What are the odds Las Vegas really is blacklisted for federal meetings?
Remember back in May when Nevada Gov. Jim Gibbons (pictured), a Republican, and Las Vegas Mayor Oscar Goodman, a Democrat, got themselves all worked into a froth over President Obama’s perceived denunciation of Las Vegas as a place where taxpayer-aided companies shouldn’t blow cash?
And how Obama -- in town to headline Senate Majority Leader Harry Reid’s fundraiser -- made verbal amends, kinda sorta?
(We’ll forgive you if other Nevada headlines stole your attention in the interim. Ahem, John Ensign.)
Well, in the spirit of the movie in which Bill Murray keeps reliving the same day, Gibbons is again seething over a perceived federal slight.
The Wall Street Journal reports that the Agriculture Department had been pushing for employee meetings to be held in (yawn) St. Louis and Milwaukee instead of (yippee!) Las Vegas, where empty poker tables could use a federal stimulus. Apparently the policies had been in place since George W. Bush's administration.
“The policies of the Obama administration have sentenced Nevada’s economy to the gallows,” Gibbons' latest press release says. “President Obama came to Las Vegas in May and raised more than a million dollars in campaign cash, then turned around and stabbed us in the back.”
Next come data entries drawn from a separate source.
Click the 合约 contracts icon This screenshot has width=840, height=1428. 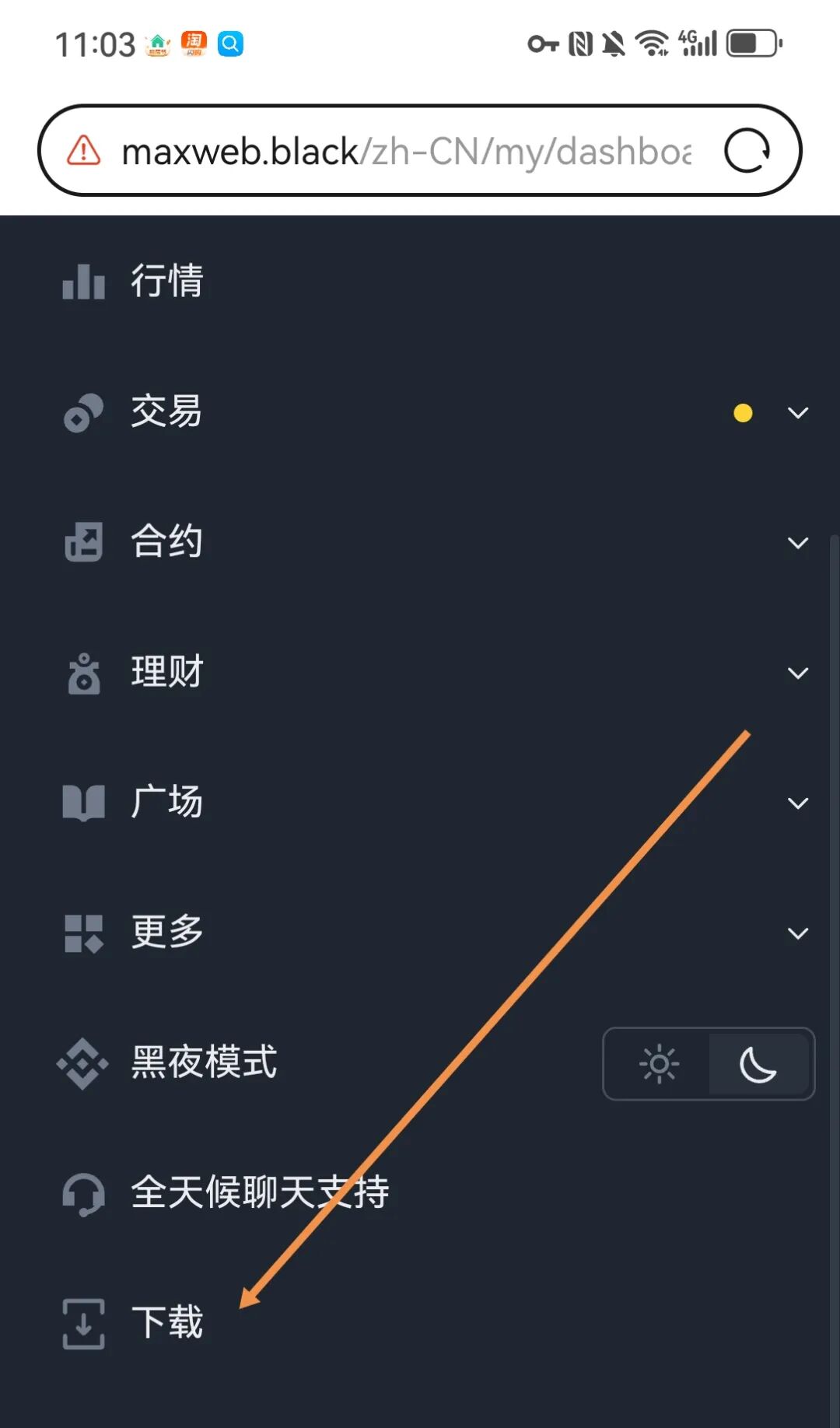82,543
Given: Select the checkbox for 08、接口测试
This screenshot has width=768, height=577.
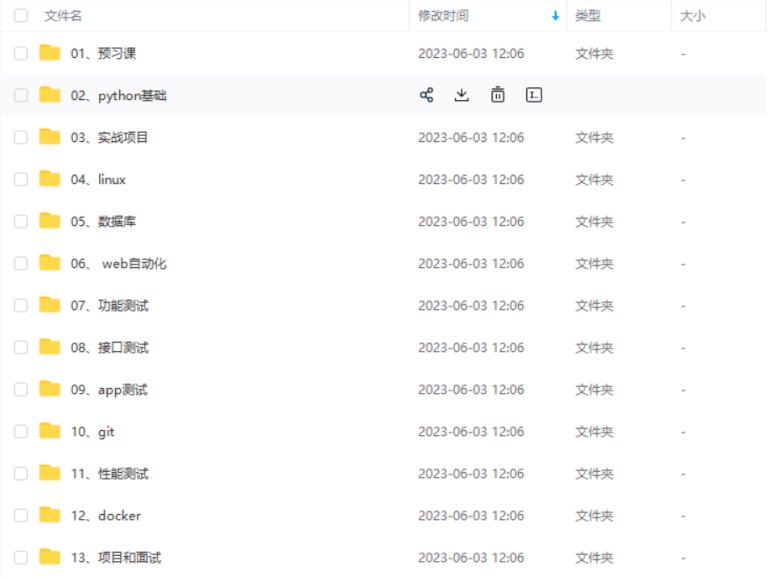Looking at the screenshot, I should (21, 348).
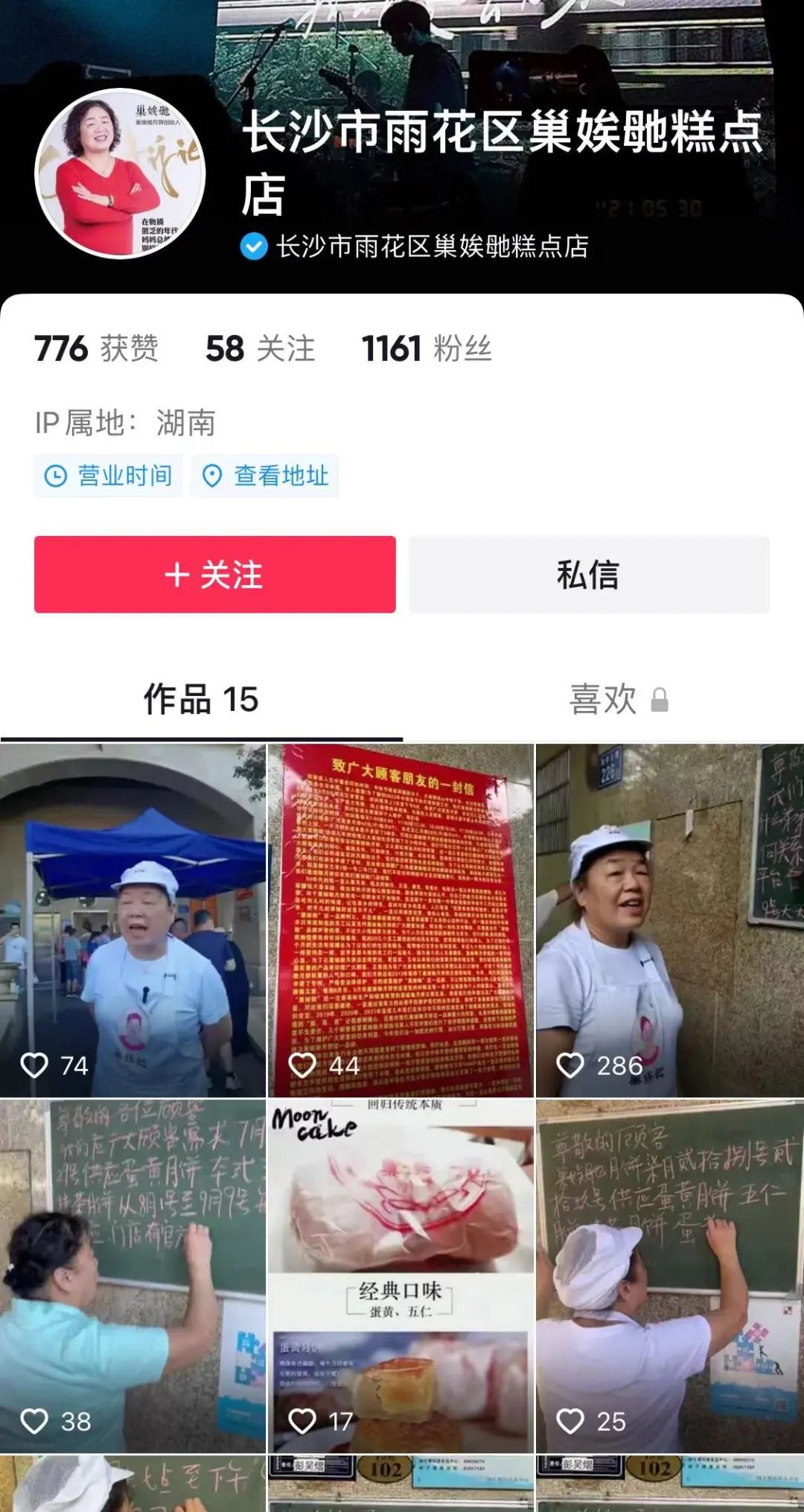Open store location via 查看地址
Viewport: 804px width, 1512px height.
pyautogui.click(x=265, y=476)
But just before that story broke, it seems White House Chief of Staff Rahm Emanuel told Reid that federal employees are free to visit Las Vegas. So which is it?
We challenge you, Agriculture Department employees, to book some flights, bet some hands, file your expense reports and find out if, as Obama said in May, “there’s nothing like a quick trip to Vegas in the middle of the week.”
But now a challenge may not be necessary. Sen. Bill Nelson (D-Fla.) has introduced two bills to ban federal blacklisting of certain cities as meeting sites just because they're popular tourist destinations. Like, oh, say, Orlando.